### Your goal
Copy the lines from the one containing "This screenshot has" through the one containing "the Shopping Cart", inclusive, replacing "Register Student" with "Enroll Student" and leaving everything else unchanged. Leave out the pictures.

### Dataset records

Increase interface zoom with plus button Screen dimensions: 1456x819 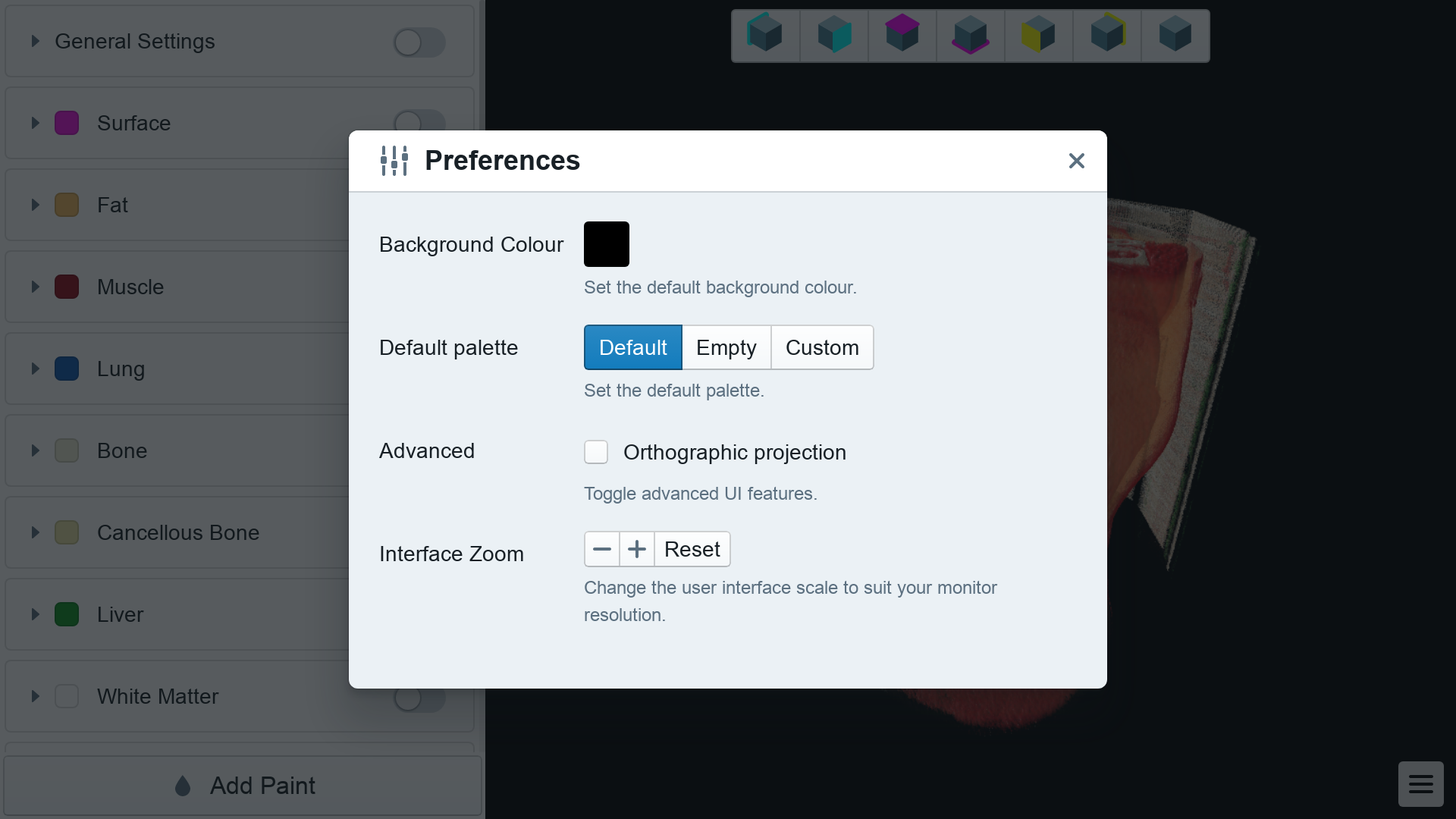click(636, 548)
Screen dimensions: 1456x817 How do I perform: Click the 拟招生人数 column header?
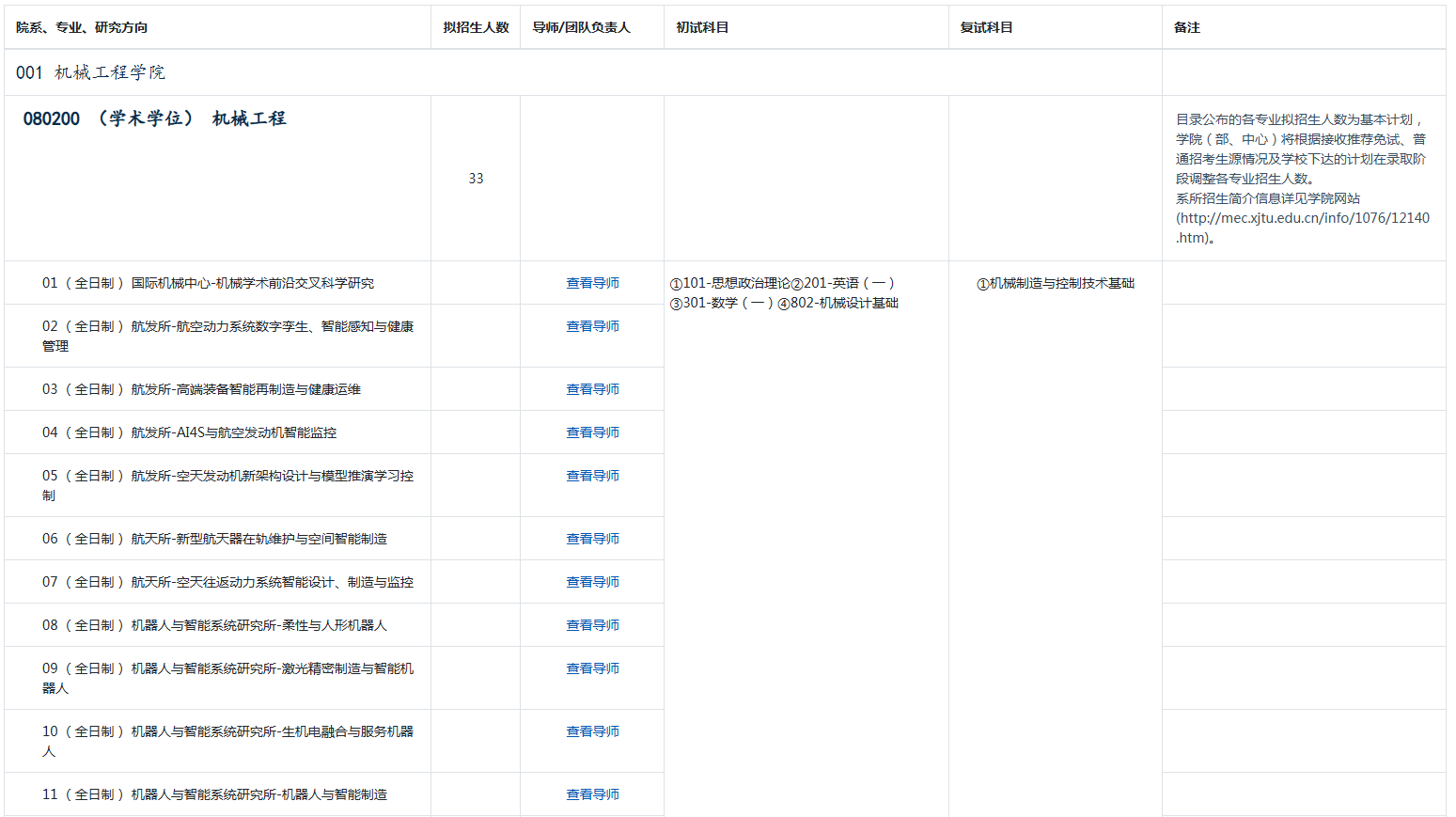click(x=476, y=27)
...
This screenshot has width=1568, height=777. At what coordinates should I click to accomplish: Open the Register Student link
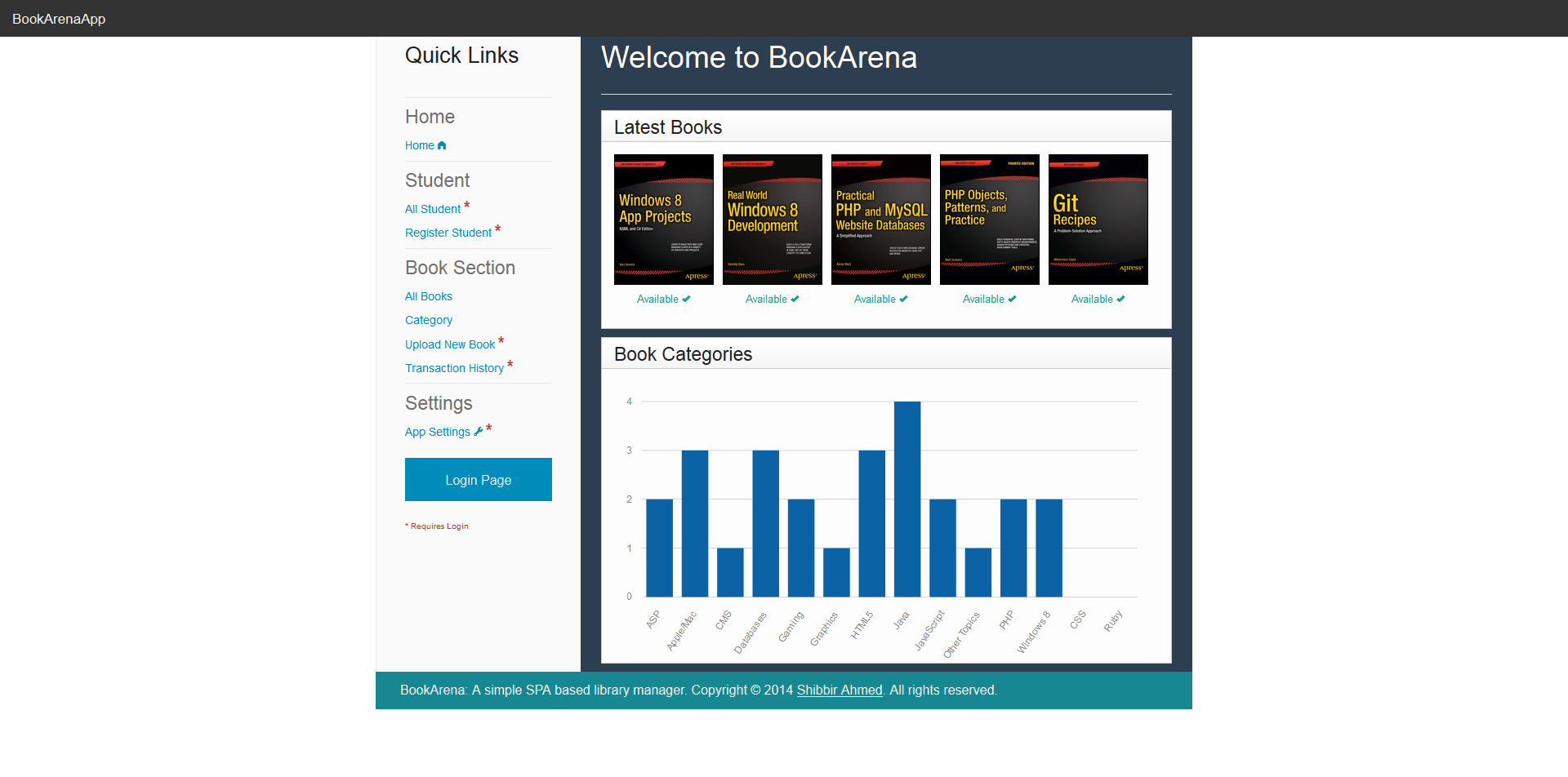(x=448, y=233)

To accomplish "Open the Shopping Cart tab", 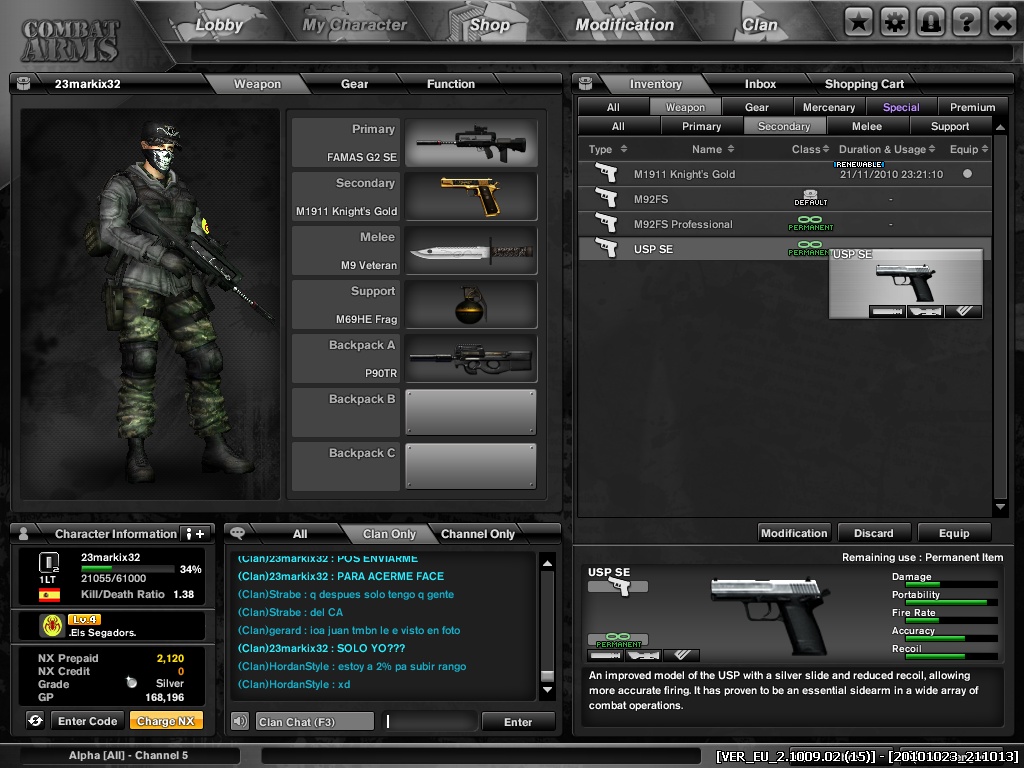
...
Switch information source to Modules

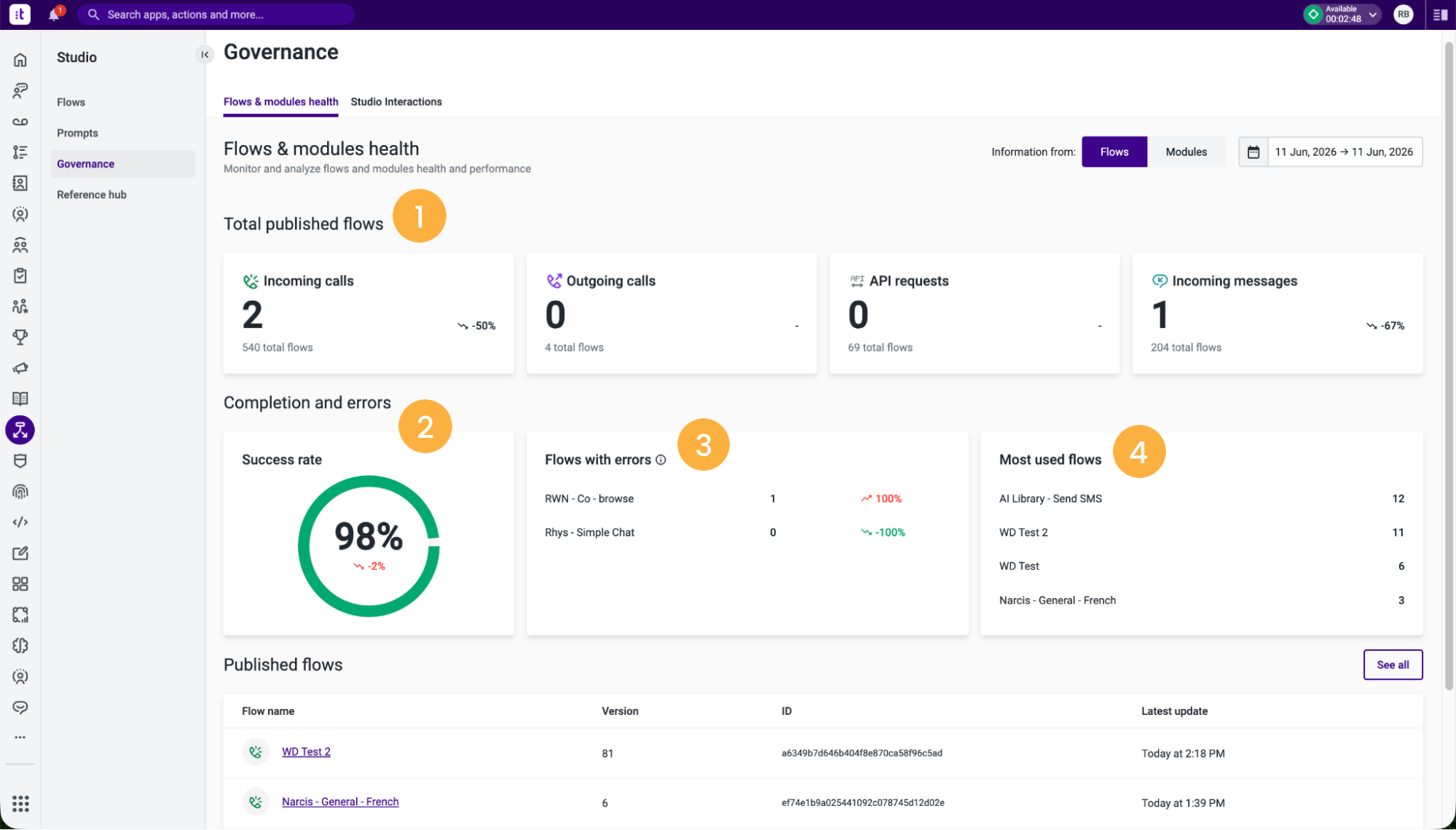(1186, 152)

### Answer
This screenshot has width=1568, height=777. At what coordinates should I click to accomplish: Open the Enroll Student link
(x=448, y=233)

To accomplish "Open the Shopping Cart tab", 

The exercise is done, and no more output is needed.